Savvy Swords

Long Island Lutheran Crusader
- Position: Forward

Personal information
- Born: January 18, 2008 (age 18) Sudbury, Ontario
- Listed height: 6 ft 1 in (1.85 m)

Career information
- High school: Long Island Lutheran (Brookville, New York);
- College: Kentucky (commit)

Career highlights
- McDonald's All-American (2026);

= Savvy Swords =

Canadian basketball player (born 2008)

Savannah Swords (born January 18, 2008) is a Canadian basketball player who attends Long Island Lutheran. She is a five-star recruit and committed to play college basketball at Kentucky,

==High school career==
Swords attends Long Island Lutheran. During her junior year she averaged 16 points, 13 rebounds, four assists and three steals per game in five games, before suffering a season-ending injury. She tore her ACL in December 2024, and underwent surgery in January 2025.

On June 23, 2025, Swords committed to play college basketball at Kentucky. On February 2, 2026, she was selected to play in the 2026 McDonald's All-American Girls Game.

==National team career==
Swords represented Canada at the 2023 FIBA Under-16 Women's Americas Championship where she averaged 13.3 points, 5.8 rebounds and 1.8 assists per game and won a silver medal. During the gold medal game against the United States she scored a team-high 22 points.
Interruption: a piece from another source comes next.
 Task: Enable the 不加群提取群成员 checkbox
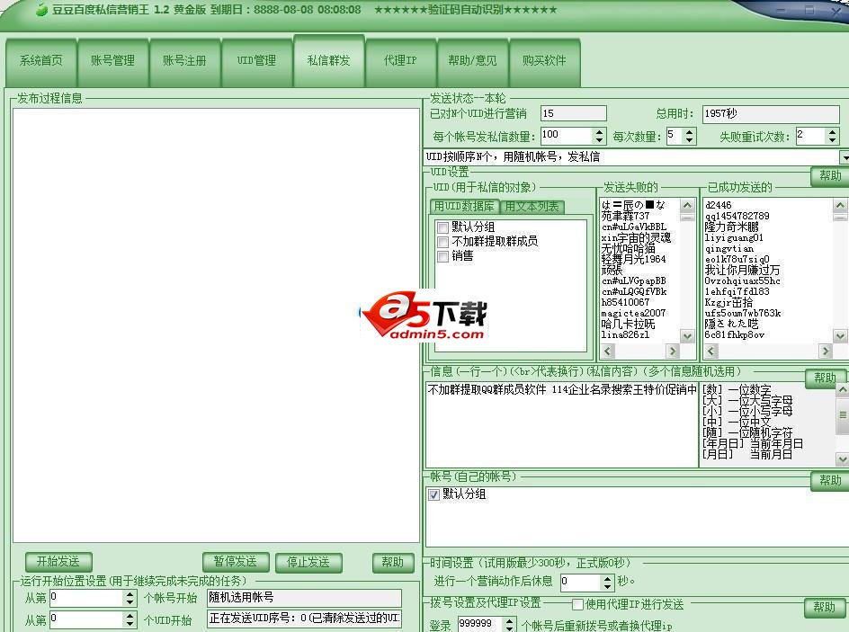[x=442, y=240]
She represented Canada at the 2024 FIBA Under-17 Women's Basketball World Cup where she averaged 16.3 points, six rebounds, 3.1 steals and 2.3 assists per game, and won a silver medal. During the gold medal game against the United States, she scored a team-high 15 points, along with six rebounds, three blocks and a steal. Following the tournament she was named to the FIBA U17 World Cup All-Second Team.

==Personal life==
Savvy is the daughter of Shawn Swords and Shelley Dewar. Her father, Shawn, is a former professional basketball player and was the head coach at Laurentian University from 2007 to 2022. He currently serves as associate head coach for the Long Island Nets of the NBA G League. Her mother, Shelley, played college basketball for the Laurentian Voyageurs women's basketball team, and was the Ontario conference rookie of the year in 1995. Her older sister, Syla, plays college basketball at Michigan.